Es ist auch 2011 nicht zu verhindern, dass die Stromkosten steigen. Schon gegen Ende des letzten Jahres bekamen viele Verbraucher von ihrem Stromversorger die Mitteilung, dass die Preise ab 2011 angehoben werden. Grund dafür ist die Umlage für den Ökostrom, also für die erneuerbaren Energien, die seit 2011 zu zahlen ist. Diese Mehrkosten müssen die großen Stromversorger durch Preiserhöhungen auffangen. Dabei ist das noch nicht das Ende der Fahnenstange. Durch den in Deutschland frisch beschlossenen Atomausstieg ist auch in den kommenden Jahren damit zu rechnen, dass die Stromkosten steigen.
Der Verbraucher hat jedoch jederzeit die Möglichkeit, seinen Stromanbieter zu wechseln oder selbst auf die erneuerbaren Energien umzusteigen. Die zweite Variante ist allerdings mit erheblichen Investitionen verbunden, die sich die Mehrzahl der Bevölkerung zunächst nicht leisten kann. Ein Wechsel kommt da schon eher in Frage. Es gibt im Internet zahlreiche Stromtarifrechner, mit denen der Verbraucher die Angebote unterschiedlicher Energieversorger vergleichen kann.

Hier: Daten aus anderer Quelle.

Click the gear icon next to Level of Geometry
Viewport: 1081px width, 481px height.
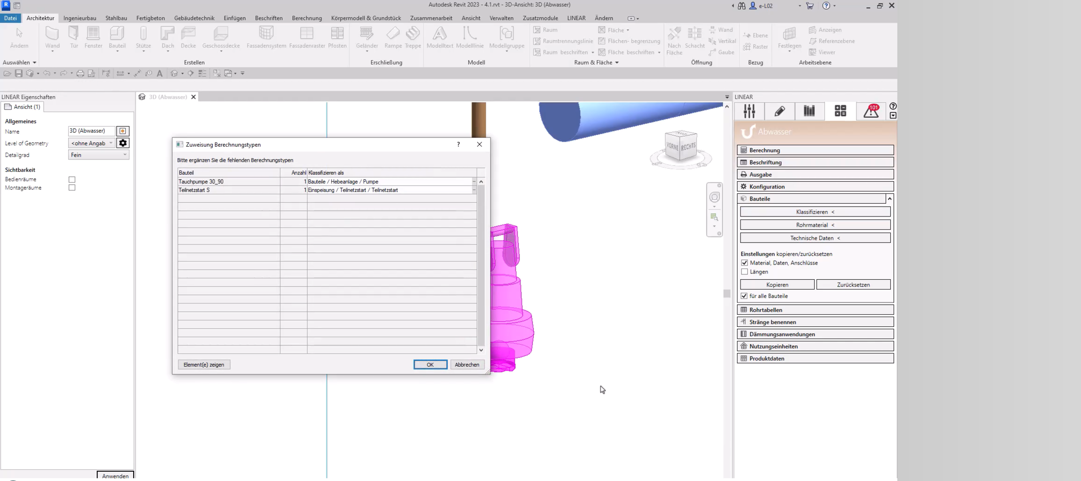click(123, 143)
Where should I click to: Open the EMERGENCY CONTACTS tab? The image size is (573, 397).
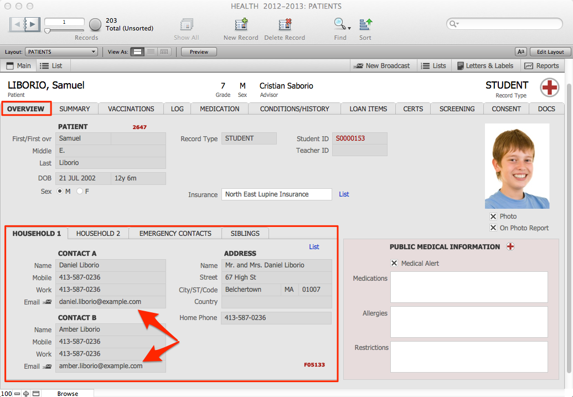coord(175,234)
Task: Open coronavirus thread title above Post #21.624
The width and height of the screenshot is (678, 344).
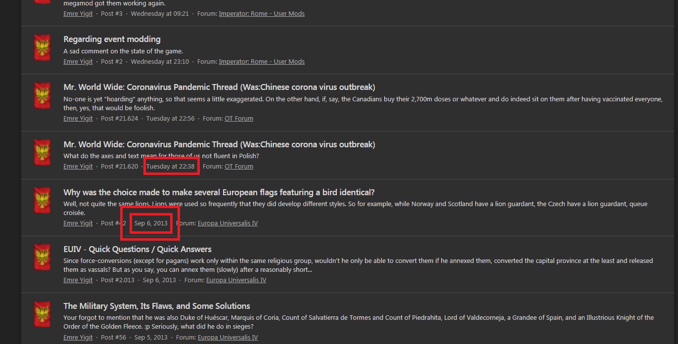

Um einen schnellen Überblick zu bekommen, genügt es oft schon, den Stromverbrauch und den Abrechnungszeitraum, sprich die Zahlungsweise, festzulegen. Dann spucken die intelligenten Rechner, die günstigsten Tarife aus.
Doch es gibt bei einem Tarifwechsel auch einiges zu beachten. So sollte zum Beispiel bedacht werden, dass noch Abschlagszahlungen an den alten Energieversorger zu leisten sind. Auch eine Jahresvorauszahlung, die viele Stromanbieter bei Abschluss eines neuen Vertrages verlangen, sollte gut überlegt sein. Denn wenn, wie unlängst geschehen, ein Stromversorger Pleite geht, dann kann das Geld nur über einen Rechtsanwalt und mit langen Wartezeiten zurückgeholt werden. Auch wenn die Stromkosten steigen, so sind keine Schnellschüsse notwendig, lieber einmal zu viel überlegt, als am Ende doch ungünstiger weg zukommen.